Next April, the the boys accused in the Fawnbrook case admitted guilt — juvenile court is the equivalent of pleading guilty — and were sentenced in June. The judge barred city officials from commenting on the outcome of the trial, but juvenile justice experts told me the boys would most likely be placed on probation and required to undergo mandatory therapy to correct their behavior. Even in Idaho, a state with strict sentencing requirements, the law prohibits imprisonment for anyone under 10 and only allows it in extreme cases for anyone under 12.
Late on a Monday evening in June, I received a phone call from Dalos, the Scanner Man. He asked me if I had heard of the “fireworks flying around Twin Falls.” News of the boys’ fate had reached the public. “The suspects didn’t go to jail or anything,” he said, adding that city residents were “angry.” Facebook posts about the story were flooding his news feed again. “They blame it on Muslim law,” he said. One of the circulating articles, from a site called Bare Naked Islam, included a photograph of the judge presiding over the case with a large red arrow pointing at his head, alongside the caption “Corrupt Judge.” Another article published the judge’s home address and telephone number, prompting a new wave of harassment a year after the initial attack.
The arguments between Shawn and Camille Barigar have calmed down, but they have discovered that they disagree on whether Islamic teachings conflict with American social norms. “I can’t take the plunge,” Shawn told me, “because you’re Muslim, you read the Koran verbatim, and you’re going to perform genital mutilation.” Camille said she supported the local resettlement program, but thought her husband’s reluctance to even consider cultural differences or acknowledge any nuance was naive. “I think we need to be careful,” she said. “And I don’t want to be afraid to talk about it entirely or sound racist.” It’s precisely this discomfort that allows people like Stranahan to dominate the conversation.
Part of the reason fear of Islam persists in Twin Falls is because local leaders refuse to defuse it, according to Matt Christensen, 36, a Times-News editor. While Brown wrote articles that revealed the truth about the Fawnbrook affair, Christensen posted comments lambasting people who spread lies. He told me he had closed-door meetings with city officials, in which he asked them to write guest editorials doing the same, but none of them did so. Christensen suspected they feared one of the region’s most reliable political dangers, the same force that drives Democratic candidates to register as Republicans: Being outflanked on the right is the quickest way to lose your job.
“Behind closed doors, they were all telling you that they were pro-refugees, and we wanted them to come out and make that statement in a public space, but that never really happened,” he told me. -he says. “It was frustrating for us, especially at the beginning, because we really felt like the paper was on its own.” He continued: “There were days where we were like, God, what are we doing here? We are writing a story and it will reach 50,000 people. Breitbart writes a story and it will reach 2, 3, 4, 5, 10 million people. What kind of voice do we have in this debate?

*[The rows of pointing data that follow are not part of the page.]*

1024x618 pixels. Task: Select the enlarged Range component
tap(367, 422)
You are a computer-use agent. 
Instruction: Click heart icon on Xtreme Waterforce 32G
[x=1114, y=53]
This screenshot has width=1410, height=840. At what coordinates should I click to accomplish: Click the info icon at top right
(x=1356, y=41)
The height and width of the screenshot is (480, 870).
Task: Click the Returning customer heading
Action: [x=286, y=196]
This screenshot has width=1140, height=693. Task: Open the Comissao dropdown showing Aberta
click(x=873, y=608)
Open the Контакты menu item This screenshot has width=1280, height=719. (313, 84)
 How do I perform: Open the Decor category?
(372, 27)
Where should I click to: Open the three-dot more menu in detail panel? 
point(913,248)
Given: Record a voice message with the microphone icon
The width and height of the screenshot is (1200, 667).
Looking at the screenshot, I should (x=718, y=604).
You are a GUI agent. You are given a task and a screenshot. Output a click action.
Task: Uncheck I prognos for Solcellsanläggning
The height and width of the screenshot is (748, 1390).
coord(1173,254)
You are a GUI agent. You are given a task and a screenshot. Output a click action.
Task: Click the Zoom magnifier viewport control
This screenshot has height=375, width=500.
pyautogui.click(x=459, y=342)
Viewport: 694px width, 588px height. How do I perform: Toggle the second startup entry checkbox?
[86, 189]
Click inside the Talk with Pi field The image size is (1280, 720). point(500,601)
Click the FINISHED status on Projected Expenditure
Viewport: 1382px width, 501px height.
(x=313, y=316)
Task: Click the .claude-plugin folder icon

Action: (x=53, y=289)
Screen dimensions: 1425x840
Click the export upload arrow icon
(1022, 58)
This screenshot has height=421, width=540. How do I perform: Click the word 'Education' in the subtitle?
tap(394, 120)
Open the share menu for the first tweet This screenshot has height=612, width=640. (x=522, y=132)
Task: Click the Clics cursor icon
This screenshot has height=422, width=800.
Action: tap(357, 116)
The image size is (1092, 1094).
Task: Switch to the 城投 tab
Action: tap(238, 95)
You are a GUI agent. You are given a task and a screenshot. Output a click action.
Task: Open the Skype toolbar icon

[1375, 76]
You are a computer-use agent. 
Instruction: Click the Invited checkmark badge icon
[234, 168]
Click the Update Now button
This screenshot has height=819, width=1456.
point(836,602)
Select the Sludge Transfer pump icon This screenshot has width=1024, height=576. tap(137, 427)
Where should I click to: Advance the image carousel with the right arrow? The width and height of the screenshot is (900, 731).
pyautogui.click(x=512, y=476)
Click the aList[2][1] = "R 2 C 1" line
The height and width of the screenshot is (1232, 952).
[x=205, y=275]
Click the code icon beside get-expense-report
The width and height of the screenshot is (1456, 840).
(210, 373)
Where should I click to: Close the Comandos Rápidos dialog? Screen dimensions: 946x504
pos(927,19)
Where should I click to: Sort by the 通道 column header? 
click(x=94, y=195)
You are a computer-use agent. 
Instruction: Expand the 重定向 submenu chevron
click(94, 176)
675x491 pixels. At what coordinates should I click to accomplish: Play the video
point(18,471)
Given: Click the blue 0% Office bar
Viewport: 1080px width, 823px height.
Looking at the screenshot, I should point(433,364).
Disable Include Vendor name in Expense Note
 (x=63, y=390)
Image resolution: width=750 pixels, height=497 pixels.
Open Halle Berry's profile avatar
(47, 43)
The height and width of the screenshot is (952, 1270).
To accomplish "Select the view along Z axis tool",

The refugee resettlement center has received a dramatic increase in donations from local residents over the past year. But those in the city who support the program have often been drowned out by the relatively smaller, but more vocal, group of activists who oppose it. Brown said he expects an anti-Sharia bill to be introduced in the state Legislature early in the next session in 2018. Bills like this, which attempts to ban the use of Islamic law in U.S. courts, were introduced over the past two years in 2018. Boise but never passed. He speculated that the dynamics of the past year could lead to a different outcome. “There are a lot of people who feel like society is changing too fast, that the community is changing too fast,” he told me. “And who view others who don’t like them or who don’t speak their language as a threat or a sign that their culture will weaken. And they want to do what they can to stop this.